Después de agujerarlo, la mujer contuvo la respiración y el castigo. Estaba desnuda, se sentía vulnerable al frío. Observó al conejito agujerado, que en cierta forma yacía desnudo también, si acaso más vulnerable que ella. Soltó el metal y fue a dormir.
El conejito cayó del sillón y se arrastró hasta la puerta de nogal. Mientras se arrastraba, volvía la mirada esperanzado. Antes de cruzar el umbral que separaba el calor del hogar y la luz cálida del fuego de las sombras y la lluvia de afuera, tuvo una última esperanza y volteó una última vez que duró más tiempo. Pero la mujer no volvió a por él. Ella era un barco náufrago dormido.
Sin poder caminar o saltar, el conejito bajó las escaleras de los tantos pisos. La lluvia salpicaba los peldaños, empapaba su pelaje de mamífero hasta hacerlo pesado. El conejito salió del edificio y lo recibió una cortina de agua que renovaba su estructura de gotas infinitamente. Continuó su camino por calles estrechas. Los torrentes de agua implacables que cubrían el pavimento de las calles se apoderaban de su cuerpo hueco. El agua entraba por sus agujeros dificultando su reptar. Y aunque la marea lo sumergía hasta apenas sobresalir sus orejas, siguió su camino. De pronto las llantas de un automóvil furioso inesperado lo lanzaron y se estrelló contra una elevación, una banqueta que logró trepar en cuatro intentos. Reconoció que había llegado a su destino.
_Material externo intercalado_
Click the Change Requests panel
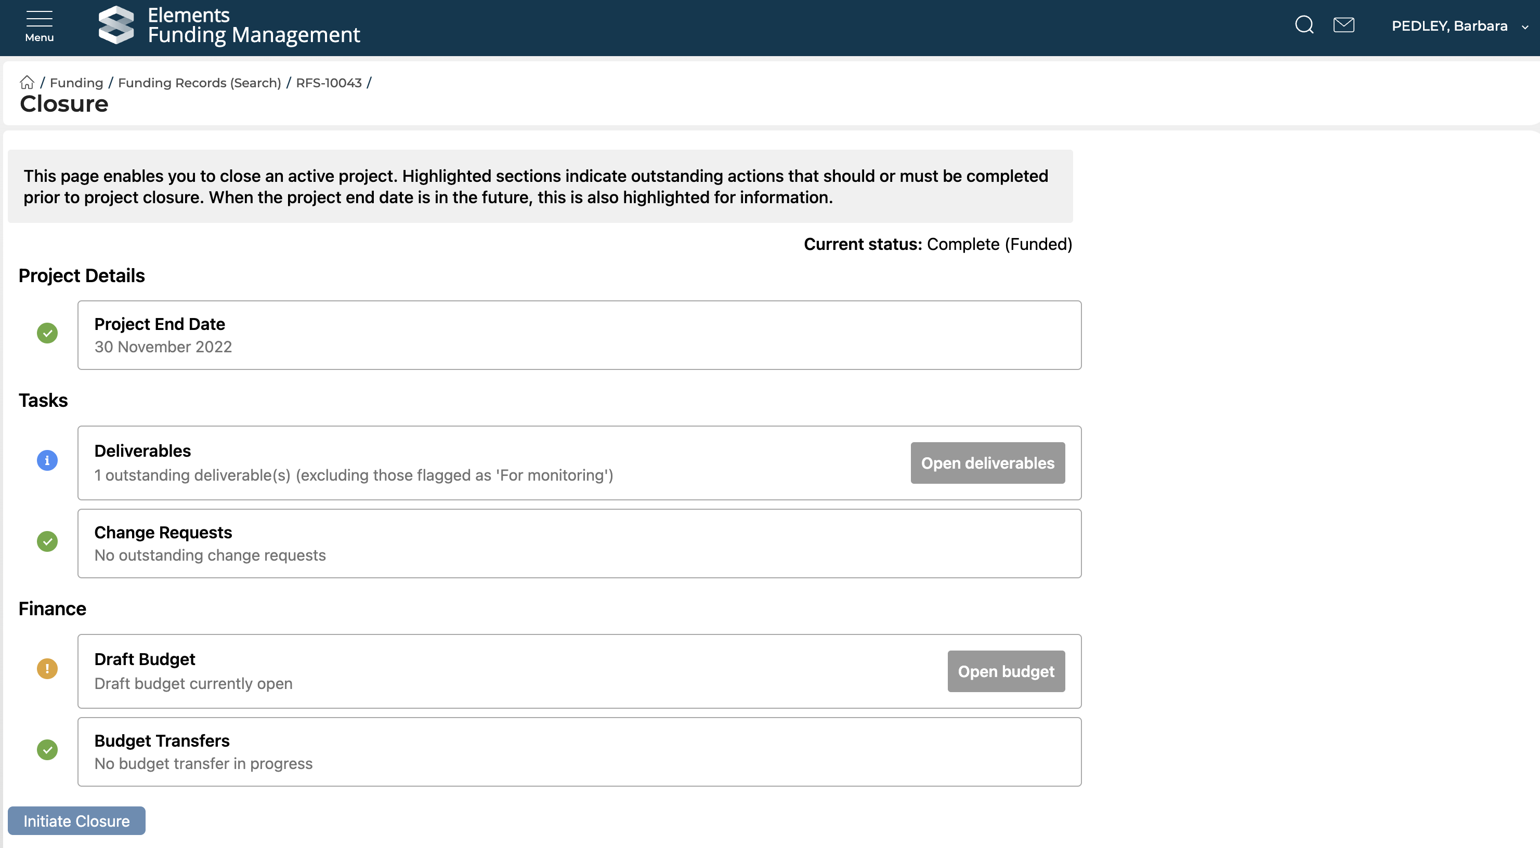 [x=579, y=543]
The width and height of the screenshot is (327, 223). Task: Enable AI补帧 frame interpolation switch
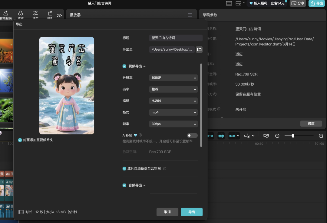click(x=192, y=135)
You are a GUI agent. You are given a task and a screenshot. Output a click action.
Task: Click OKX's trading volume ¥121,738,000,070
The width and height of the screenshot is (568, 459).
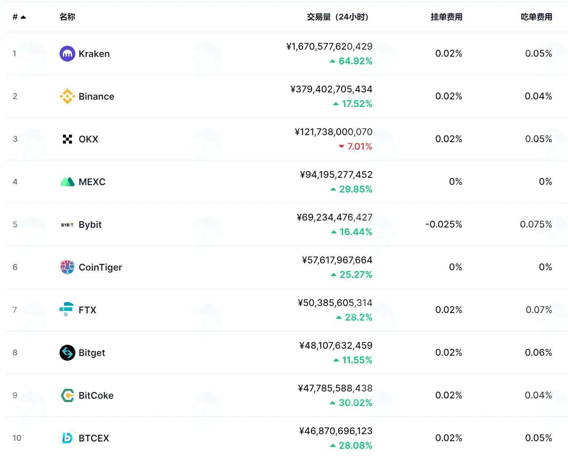(334, 132)
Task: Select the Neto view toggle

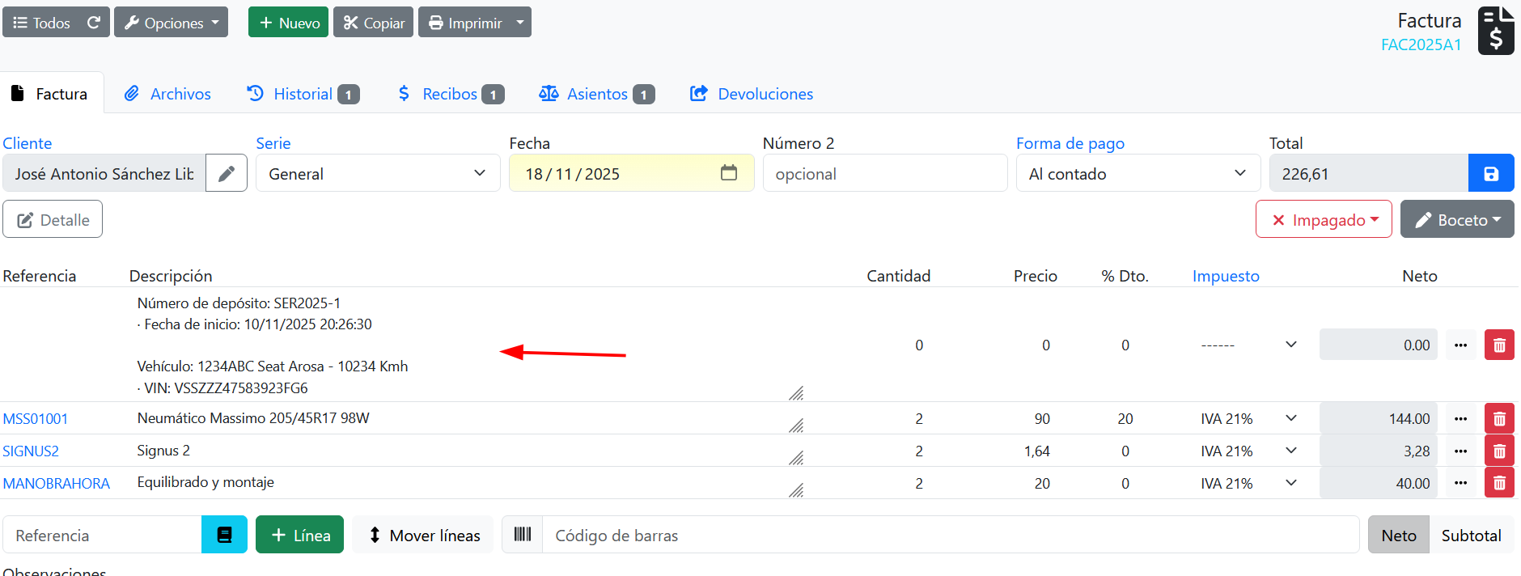Action: click(x=1398, y=536)
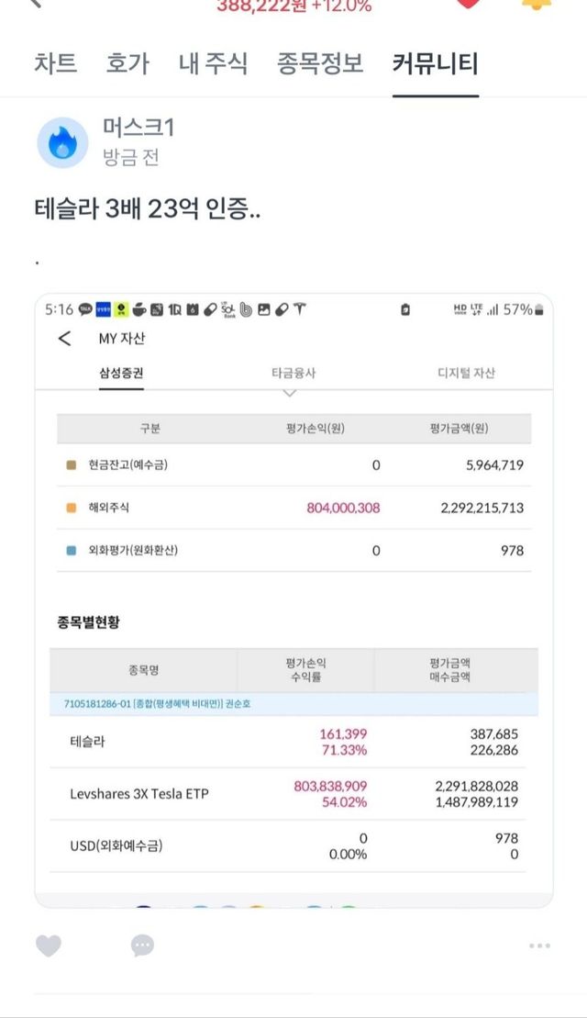
Task: Open the 내 주식 tab
Action: (213, 64)
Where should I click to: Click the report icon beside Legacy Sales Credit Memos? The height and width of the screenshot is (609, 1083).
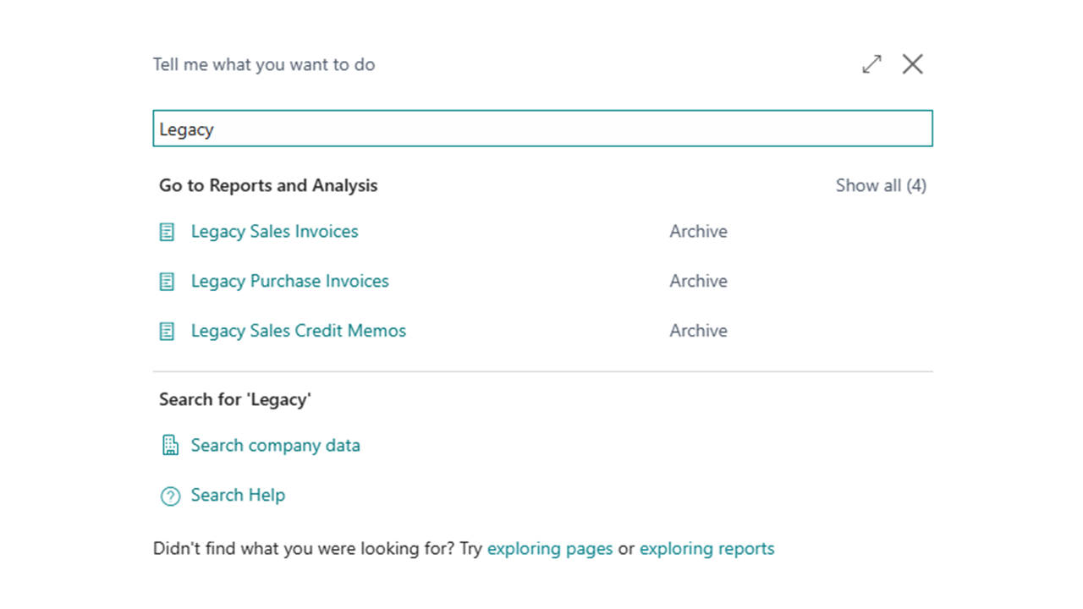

Buscó el agujero que antes había cavado en el vértice que unía la pared de la fábrica colosal de conejitos con la banqueta. Era el agujero consagrado a permitirle esperanzas. Entró en él y penetró en la tierra. El túnel subterráneo lo llevó de vuelta a la fábrica donde coserían sus agujeros. Alguien lo reconocería la mañana siguiente, al iniciar las labores. Alguien recojería al conejito blanco que aparecía misteriosamente y tal vez pasaba la noche fuera de la fábrica en espera de ser remendado. En conjunto los trabajadores de la fábrica arreglarían sus desperfectos, le conseguirían una nueva caja blanca con moño rojo. Alguien, que quizá ya lo habría curado inmemorables veces antes, recordaría su hogar de procedencia y lo regresaría una vez más cargando como cargaban los mensajeros a los conejitos nuevos. De todos los conejitos fabricados, éste era el más conocido. El único que volvía destrozado para ser tratado y reenviado a casa. Qué misterioso el conejito agujerado.Noches después, se escuchó de nuevo la llamada temerosa en la puerta de nogal. La mujer se liberó de su zozobra, salió de su ensimismamiento, sonrió. Era el conejito remendado. Su patita golpeó con más timidez que antes, apenas dos golpes suaves que el silencio exageró, cerró la tapa de la caja y fingió estar dormido dentro de ella.